Frequently Asked Questions

What is a one rep max (1RM)?

A one rep max (1RM) is the maximum weight you can lift for a single complete repetition of a given exercise with proper form. It represents the peak force your muscles can generate and is commonly used as a benchmark in strength training and weightlifting competitions.

How accurate is the 1RM calculator?

The calculator provides an estimate based on a mathematical formula. For best accuracy, use a weight you can lift between 1 and 10 reps — results become less reliable as rep counts increase beyond 10. The estimate is a useful training guide, but actual tested 1RM values may differ slightly.

Which formula is the best for calculating 1RM?

The Epley formula is the most widely used and generally reliable for most lifters. The Brzycki formula tends to be more conservative and is also popular. If you find one formula consistently over- or underestimates your actual max, try switching to another. Using a weight you lifted for fewer reps (3–5) improves accuracy across all formulas.

How do I calculate my one rep max without a calculator?

Using the Epley formula: 1RM = Weight × (1 + Reps / 30). For example, if you lifted 100 kg for 5 reps: 1RM = 100 × (1 + 5/30) = 100 × 1.167 ≈ 117 kg. You can also use the Brzycki formula: 1RM = Weight × (36 / (37 − Reps)).

Why is knowing my 1RM important?

Your 1RM is used to set training intensities as a percentage of your maximum.

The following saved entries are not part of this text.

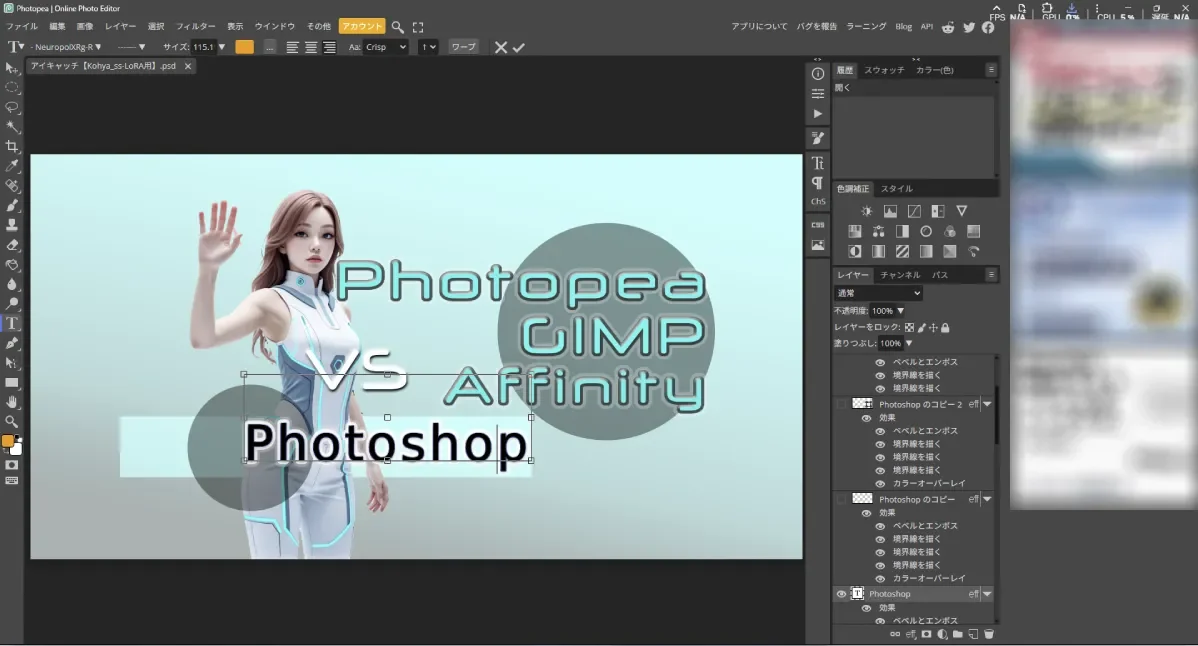Toggle transparency lock in レイヤーをロック row
Image resolution: width=1198 pixels, height=646 pixels.
tap(910, 327)
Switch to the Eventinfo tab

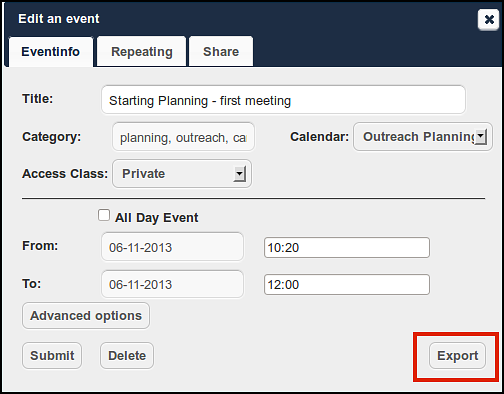pos(51,52)
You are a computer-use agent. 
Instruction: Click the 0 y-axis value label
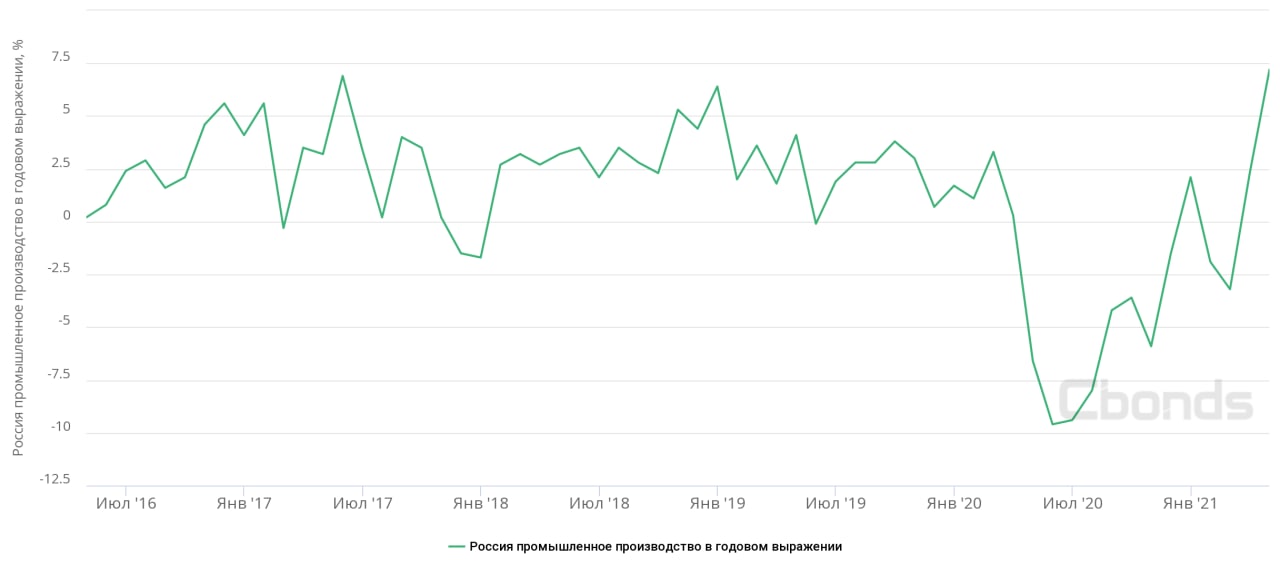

Strength programs typically prescribe loads as a percentage of 1RM (e.g. 80% for hypertrophy, 90%+ for maximal strength). It also lets you track progress objectively over time and compare performance across lifters.

Should I actually attempt a one rep max lift?

Testing your true 1RM carries injury risk, especially without a spotter or proper warm-up. Using a submaximal weight and a formula to estimate your 1RM is a safer approach, particularly for beginners. If you do test your 1RM, ensure you are well-rested, properly warmed up, and have an experienced spotter present.

Does my 1RM transfer between different exercises?

No — your 1RM is specific to each exercise. Your bench press 1RM will be very different from your squat or deadlift 1RM. Different muscles, movement patterns, and leverage points are involved in each lift, so always calculate your 1RM separately for each exercise you train.

What percentage of 1RM should I train at?

Training zones are typically: 90–100% for maximal strength (1–3 reps), 75–85% for strength and hypertrophy (5–8 reps), 65–75% for hypertrophy (8–12 reps), and 50–65% for muscular endurance (15+ reps). The right percentage depends on your training goal and program.